Róisín O’Loughlin from Gaurus, outside Ennis, finally decided on an acting career while teaching English in China: “Over there I realised that they didn’t have the option of choosing what they wanted to do, so I thought, why not give it a proper go. It just gave me the courage to do it.”

O’Loughlin did a law degree in Galway before coming to Rada in September 2008. She graduates next year: “It has been the best experience that I could ever have imagined and the teachers are absolutely incredible. They are really interested in the individual. If you want to act, it is the best place in the world to be because you get to try out new things every day and fail every day and be bad all the time, if you know what I mean. Through doing all of those things, you eventually hit on what you makes you better each time.

“I was apprehensive coming over [because of acting’s reputation for being cut-throat] but, actually, I haven’t encountered anything other – and it sounds really silly to say it – than love and support from each other.” Like the others, O’Loughlin’s life is run on a shoe-string, helped on by parents and a Clare Co Council grant: “We get free meals here, which really, really helps. I suppose because we are busy from nine until nine we don’t get to do much socially, anyway, so we don’t need a lot of money. I don’t think I have bought a new item of clothing in two years.”

Adam McElderry, a 25-year-old from Tully Cross in Connemara, has just graduated from a two-year stage management course, following experience gained in the Granary and Everyman theatres in Cork while he completed a UCC Drama and Theatre Studies course.

“Here, it is incredibly intensive, which is the whole purpose of it. It is designed to teach an enormous amount of material in a relatively short time. While I really enjoyed the work that I was doing before, I didn’t feel fully trained in it.

“Now, I definitely feel that after two years I am totally confident in the work that I am going to do. And the contacts that you make here are some of the best that there are. The quality of the training is phenomenal.”

Most, but not all, want to work in the arts in Ireland, but McElderry is not alone in feeling that their careers could inevitably centre across the water: “It is one of the dangers of coming to the UK for training, which is why there is a need for more of it in Ireland.”

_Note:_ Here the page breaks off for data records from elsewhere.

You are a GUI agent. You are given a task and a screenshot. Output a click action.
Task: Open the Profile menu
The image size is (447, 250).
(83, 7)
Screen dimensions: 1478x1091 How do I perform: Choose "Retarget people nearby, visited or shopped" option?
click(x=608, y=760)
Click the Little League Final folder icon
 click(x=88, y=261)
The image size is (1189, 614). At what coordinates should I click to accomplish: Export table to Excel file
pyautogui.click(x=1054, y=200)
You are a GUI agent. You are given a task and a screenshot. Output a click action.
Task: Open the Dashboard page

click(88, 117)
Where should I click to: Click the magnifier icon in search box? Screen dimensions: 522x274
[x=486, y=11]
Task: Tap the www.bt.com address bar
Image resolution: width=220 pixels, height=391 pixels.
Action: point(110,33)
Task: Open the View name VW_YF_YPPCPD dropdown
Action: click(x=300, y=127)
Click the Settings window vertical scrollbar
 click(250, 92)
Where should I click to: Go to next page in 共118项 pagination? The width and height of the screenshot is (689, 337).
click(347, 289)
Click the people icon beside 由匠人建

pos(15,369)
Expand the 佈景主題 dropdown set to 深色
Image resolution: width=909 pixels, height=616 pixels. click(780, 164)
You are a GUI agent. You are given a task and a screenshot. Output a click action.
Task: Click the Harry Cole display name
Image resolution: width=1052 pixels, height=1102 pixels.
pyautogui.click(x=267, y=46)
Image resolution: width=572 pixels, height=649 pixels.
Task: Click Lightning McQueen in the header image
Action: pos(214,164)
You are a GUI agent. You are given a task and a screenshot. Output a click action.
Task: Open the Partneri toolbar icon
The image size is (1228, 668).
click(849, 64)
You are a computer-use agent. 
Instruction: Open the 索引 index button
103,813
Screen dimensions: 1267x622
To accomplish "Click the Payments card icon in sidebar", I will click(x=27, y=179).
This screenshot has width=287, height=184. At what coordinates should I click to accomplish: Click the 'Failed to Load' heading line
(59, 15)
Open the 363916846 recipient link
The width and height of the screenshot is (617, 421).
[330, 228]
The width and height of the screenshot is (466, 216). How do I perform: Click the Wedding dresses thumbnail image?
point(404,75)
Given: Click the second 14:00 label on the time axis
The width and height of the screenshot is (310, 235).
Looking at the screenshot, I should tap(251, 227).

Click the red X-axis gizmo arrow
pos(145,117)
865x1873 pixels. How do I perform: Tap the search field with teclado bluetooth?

Maureen O’Connell, a distant relation of “The Liberator”, Daniel O’Connell, grew up in Wicklow and Blackrock in Dublin, before moving to Stoneybatter as a teenager. She has already produced a short film, Girls, which will soon be touring the film festival circuit.

Being Irish in a college that devotes one full term to Irish theatre is sometimes an advantage. Every student has to do at least one Irish monologue, learn Irish dialects, perform scenes from Irish plays, and watch Irish movies and history. . “Irish people are much softer. People describe the Irish as fighters but we are quite soft and easy-going and very emotional – much, much more emotional than the English. As a result we go up and down more than the English,” says Róisín O’Loughlin.

“The English are more direct and straight, but it is good to have that. As an Irish performer, it is great to be in England because it is great to have that discipline when you are softer. You become a much better actor,” she adds.

“The English have to work much harder at the emotional side, which the Irish naturally have, but they have the discipline. It can come across as cold, but it isn’t cold at all, but it is just their mindset; their sub-conscious is stricter.”